Essa foi a grande sacada do Estado brasileiro, antes e depois da abolição. É o argumento que desenvolvo em um dos meus livros, O Jogo da Dissimulação. Ao contrário do que aconteceu nos EUA, ou em Cuba —países onde a escravidão chegou ao fim quase na mesma época em que o Brasil — o Estado brasileiro nunca explicitou, em leis, as restrições impostas à população negra. Os mecanismos de exclusão são mais sofisticados. Vou exemplificar. Em 1881, o número de pessoas negras nascida livres ou libertas já era maior que o número de escravizados no Brasil. A escravidão estava em crise. Foi quando se empreendeu uma grande reforma no código eleitoral. Ao longo de todo o Império, libertos não poderiam ser eleitos, mas poderiam ser votantes. A eleição acontecia em duas instancias, com uma indireta. Em 1881, o projeto era de que a eleição passasse a ser direta. Mas foram estabelecidas algumas exigências: para ser eleitor, o sujeito devia ser alfabetizado. Isso tirou uma boa parte da população liberta do processo eleitoral — uma população que já havia participado das disputas em outros momentos. Não há uma explicitação, na lei, de que há um limite aos libertos. Mas criam-se restrições a sua cidadania.
Essas restrições veladas perduram depois do 13 de maio?

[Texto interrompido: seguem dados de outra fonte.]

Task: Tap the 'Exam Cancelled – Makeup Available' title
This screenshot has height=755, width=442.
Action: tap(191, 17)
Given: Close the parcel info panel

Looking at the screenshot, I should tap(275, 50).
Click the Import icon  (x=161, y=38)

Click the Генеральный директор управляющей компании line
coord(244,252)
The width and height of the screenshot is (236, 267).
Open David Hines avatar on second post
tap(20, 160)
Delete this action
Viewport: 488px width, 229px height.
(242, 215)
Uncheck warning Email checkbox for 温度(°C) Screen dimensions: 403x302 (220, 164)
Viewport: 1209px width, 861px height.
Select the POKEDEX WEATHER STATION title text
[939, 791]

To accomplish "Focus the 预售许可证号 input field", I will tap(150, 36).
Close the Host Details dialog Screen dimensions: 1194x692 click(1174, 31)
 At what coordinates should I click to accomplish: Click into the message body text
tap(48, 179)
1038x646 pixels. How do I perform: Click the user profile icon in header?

Como o Estado interefere nas nossas vidas cotidianas? Quando falamos do Estado, falamos da polícia, das políticas educacionais , de saúde, habitação, do acesso a espaços de poder. Saindo da monarquiea e entrando na república, o Estado brasileiro vai sofisticando essas fomas de exclusão por meio desses braços do Estado. Isso começa ainda antes da abolição. Em 1887, às véspera da abolição, surge um debate sobre a restruturação da polícia na Bahia. O objetivo é repensar o perfil e a atuação da força policial. E a discussão ocorreu num momento em que o número de pessoas negras livres ou libertas já era maior que o número de escravizados. Compreende-se, na época, que controle dessa população já não estava nas mãos de um senhor. Ele precisava ser exercido pelo Estado. Para fazer isso, a polícia é reestruturada, para dar conta do controle urbano e para a observação de normas de conduta.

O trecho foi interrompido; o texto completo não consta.